Would you print all of the entries exactly, please, but without their pictures?

• Saved entries:
※
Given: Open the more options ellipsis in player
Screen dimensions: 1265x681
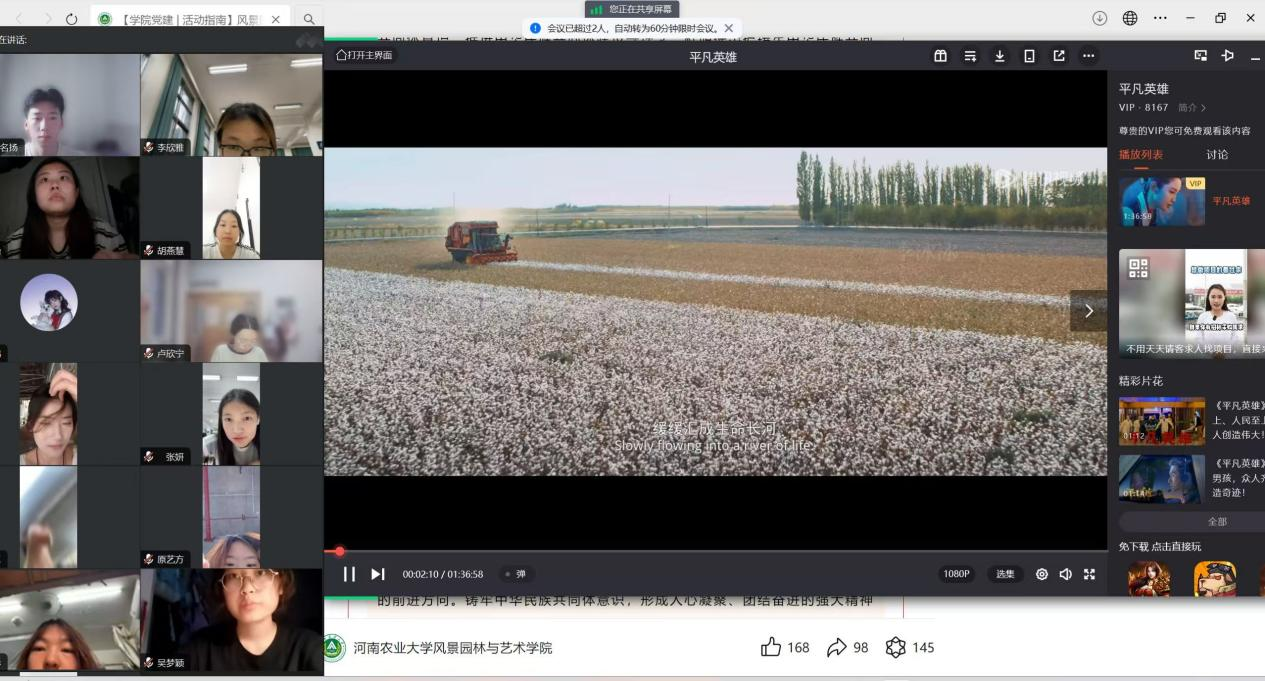Looking at the screenshot, I should (1089, 56).
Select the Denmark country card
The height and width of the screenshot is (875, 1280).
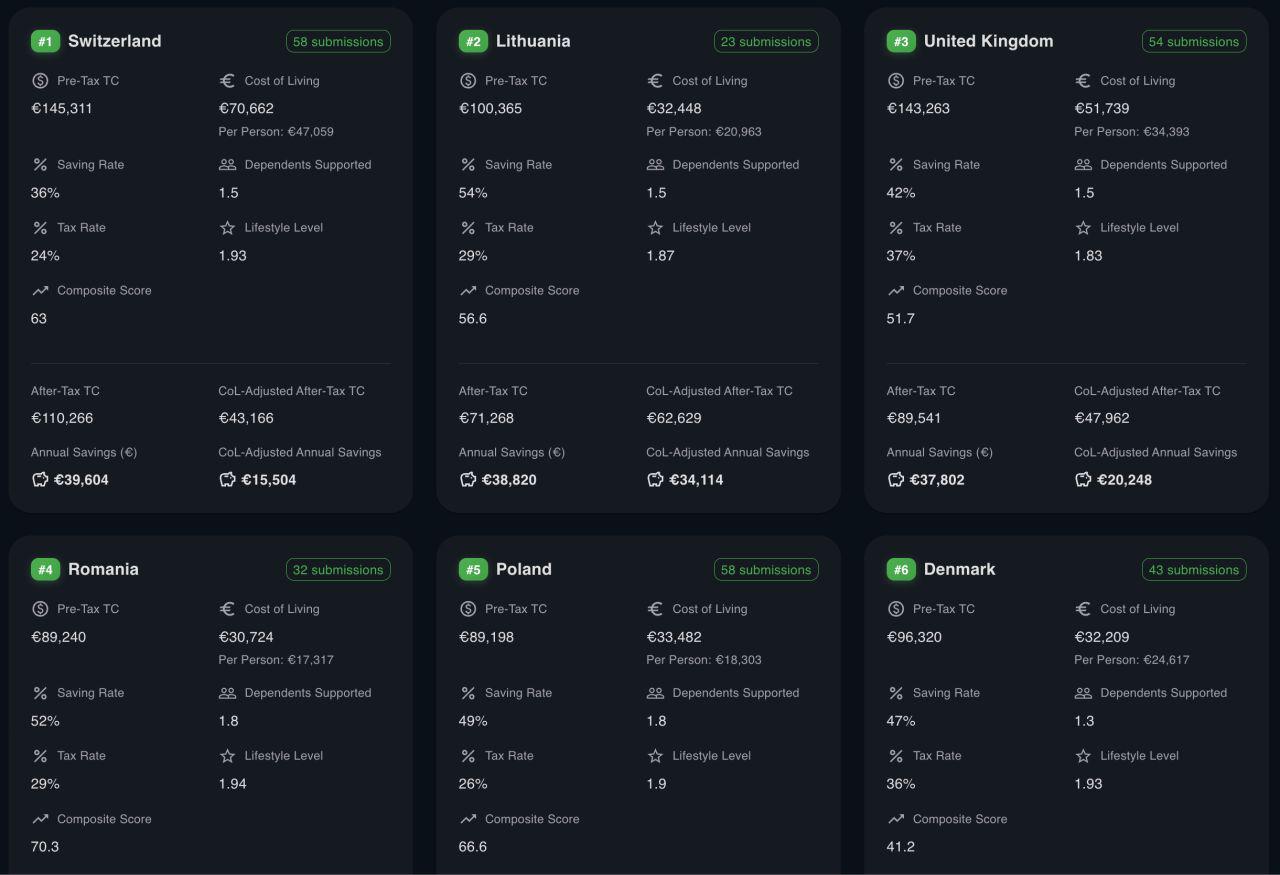(x=1066, y=700)

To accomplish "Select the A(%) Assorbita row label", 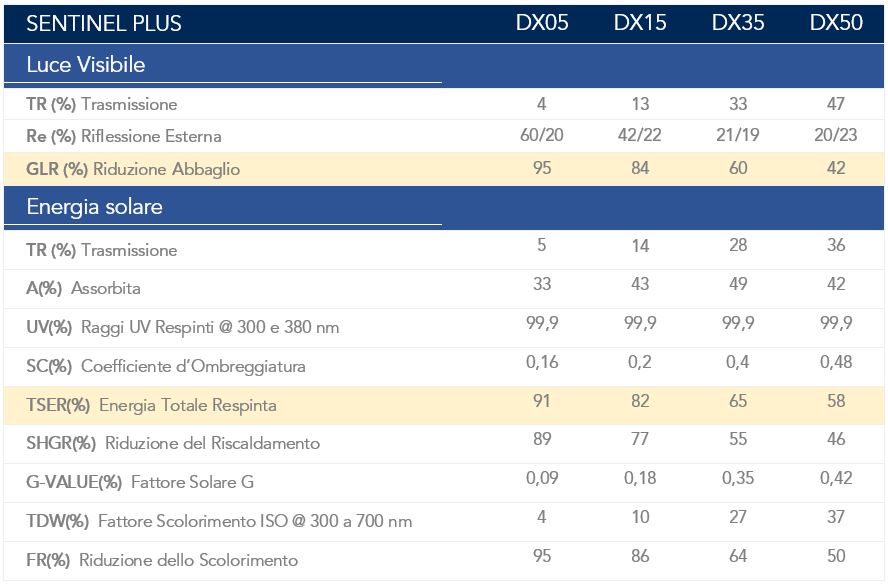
※
• Written answer:
Given: Open the more options ellipsis in player
Screen dimensions: 1265x681
Looking at the screenshot, I should (1089, 56).
Select the Denmark country card
The height and width of the screenshot is (875, 1280).
(x=1066, y=700)

To accomplish "Select the A(%) Assorbita row label", 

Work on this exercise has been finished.